__PROBLEMS TO SOLVE__
(A) Transcribe the passage of the blog post on the ECB working paper between "By chance I today" and "Motto and Rostagno.", inclusive.
(B) Answer these questions using the blog post on the ECB working paper:
(i) In what year did the ECB working paper appear?
(ii) How many shocks does the model include?
(iii) What does the model name as the cause of the slow recovery from the Depression?
(C) According to the blog post on the ECB working paper, how did the Fed's actions in 1929-1933 lead to economic contraction? Answer in one to three sentences.

The ECB has the model to understand the Great Recession – now use it!

By chance I today found an ECB working paper from 2004 – “The Great Depression and the Friedman-Schwartz hypothesis” by Christiano, Motto and Rostagno.

Here is the abstract:

“We evaluate the Friedman-Schwartz hypothesis that a more accommodative monetary policy could have greatly reduced the severity of the Great Depression. To do this, we first estimate a dynamic, general equilibrium model using data from the 1920s and 1930s. Although the model includes eight shocks, the story it tells about the Great Depression turns out to be a simple and familiar one. The contraction phase was primarily a consequence of a shock that induced a shift away from privately intermediated liabilities, such as demand deposits and liabilities that resemble equity, and towards currency. The slowness of the recovery from the Depression was due to a shock that increased the market power of workers. We identify a monetary base rule which responds only to the money demand shocks in the model. We solve the model with this counterfactual monetary policy rule. We then simulate the dynamic response of this model to all the estimated shocks. Based on the model analysis, we conclude that if the counterfactual policy rule had been in place in the 1930s, the Great Depression would have been relatively mild.”

It is interesting stuff and you would imagine that the model developed in the paper could also shed light on the causes and possible cures for the Great Recession as well.

Is it only me who is reminded about 2008-9 when you read this:

“The empirical exercise conducted on the basis of the model ascribes the sharp contraction of 1929-1933 mainly to a sudden shift in investors’ portfolio preferences from risky instruments used to finance business activity to currency (a flight-to-safety explanation). One interpretation of this finding could be that households . in strict analogy with commercial banks holding larger cash reserves against their less liquid assets . might add to their cash holdings when they feel to be overexposed to risk. This explanation seems plausible in the wake of the rush to stocks that occurred in the second half of the 1920.s. The paper also documents how the failure of the Fed in 1929-1933 to provide highpowered money needed to meet the increased demand for a safe asset led to a credit crunch which in turn produced deflation and economic contraction.”

The authors also answer the question about the appropriate policy response.

“We finally conduct a counterfactual policy experiment designed to answer the following questions: could a different monetary policy have avoided the economic collapse of the 1930s? More generally: To what extent does the impossibility for central banks to cut the nominal interest rate to levels below zero stand in the way of a potent counter-deflationary monetary policy? Our answers are that indeed a different monetary policy could have turned the economic collapse of the 1930s into a far more moderate recession and that the central bank can resort to an appropriate management of expectations to circumvent – or at least loosen – the lower bound constraint.

__EXCERPTED DATA__
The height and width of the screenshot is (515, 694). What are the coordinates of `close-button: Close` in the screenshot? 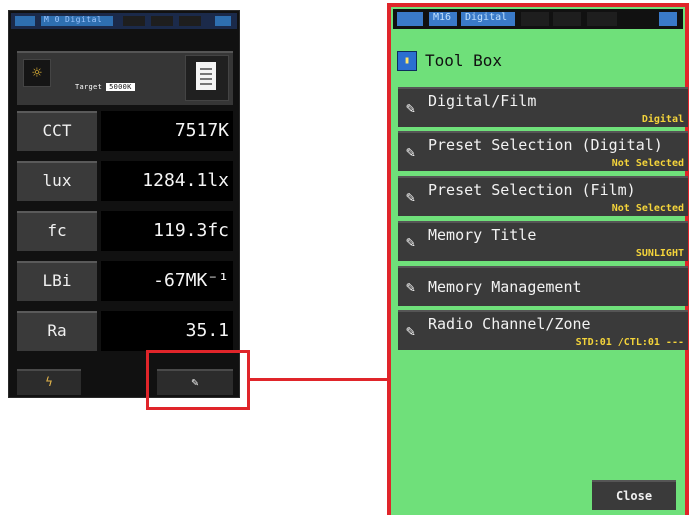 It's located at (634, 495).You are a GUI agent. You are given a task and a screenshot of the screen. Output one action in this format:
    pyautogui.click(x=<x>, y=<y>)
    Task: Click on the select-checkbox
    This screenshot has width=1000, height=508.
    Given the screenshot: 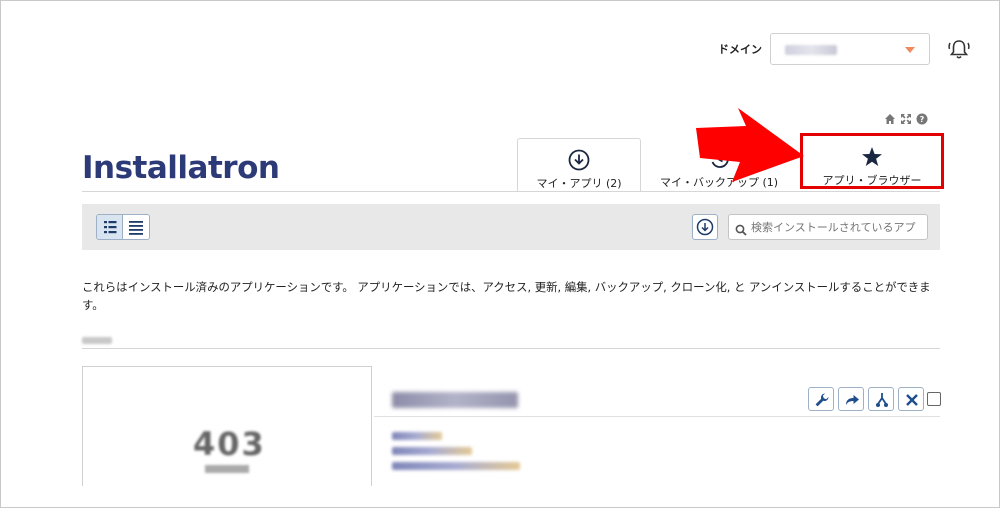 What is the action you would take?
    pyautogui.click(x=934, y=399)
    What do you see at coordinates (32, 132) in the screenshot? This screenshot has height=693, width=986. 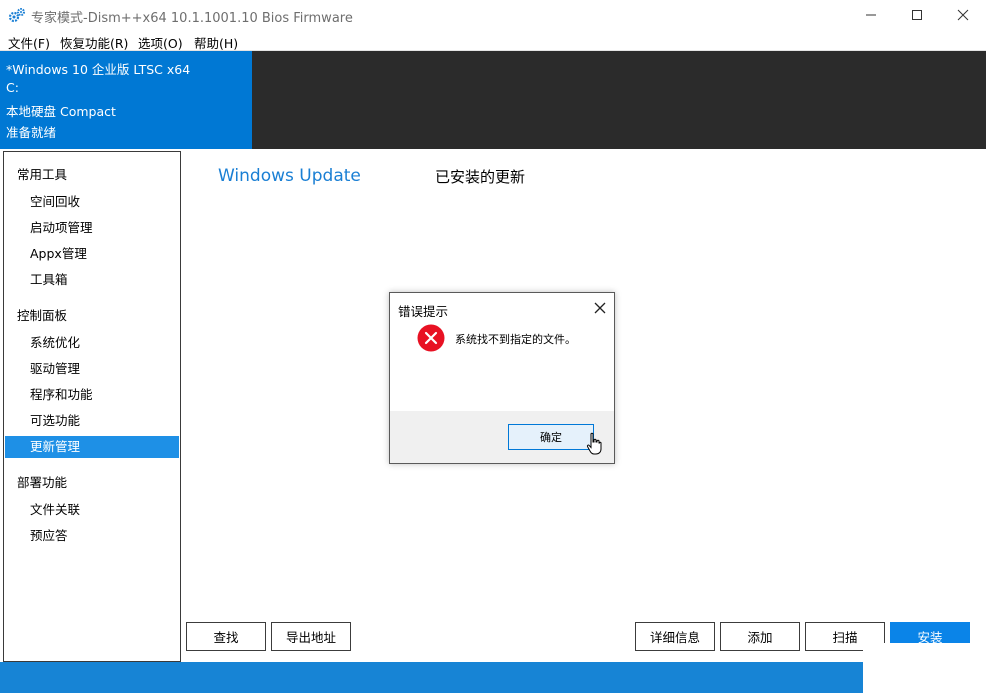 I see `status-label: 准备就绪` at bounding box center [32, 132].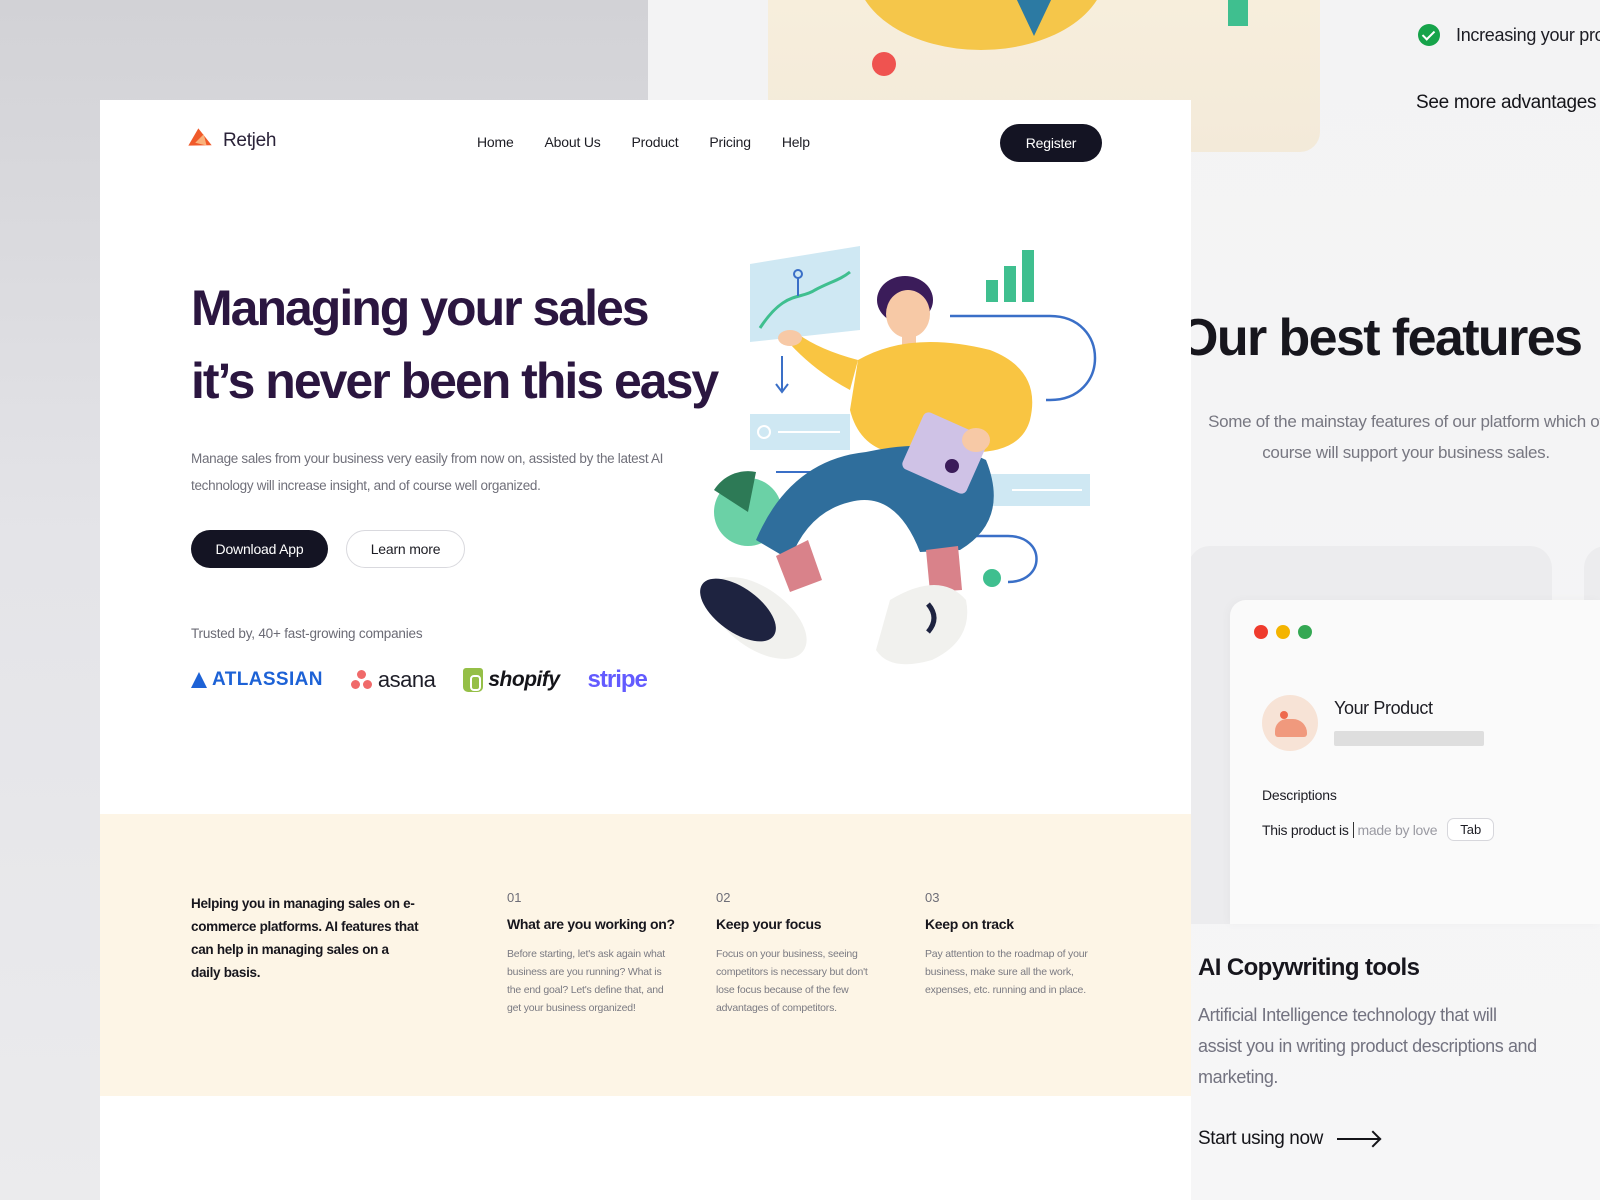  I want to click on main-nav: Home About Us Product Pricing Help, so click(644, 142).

--

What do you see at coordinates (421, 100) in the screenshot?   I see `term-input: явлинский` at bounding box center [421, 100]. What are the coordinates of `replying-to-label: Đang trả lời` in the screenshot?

__LIST OF ANSWERS__
(A)
By chance I today found an ECB working paper from 2004 – “The Great Depression and the Friedman-Schwartz hypothesis” by Christiano, Motto and Rostagno.

(B)
(i) 2004
(ii) Eight
(iii) A shock that increased the market power of workers

(C) The Fed failed to provide the high-powered money needed to meet the increased demand for a safe asset. That failure led to a credit crunch, which in turn produced deflation and economic contraction.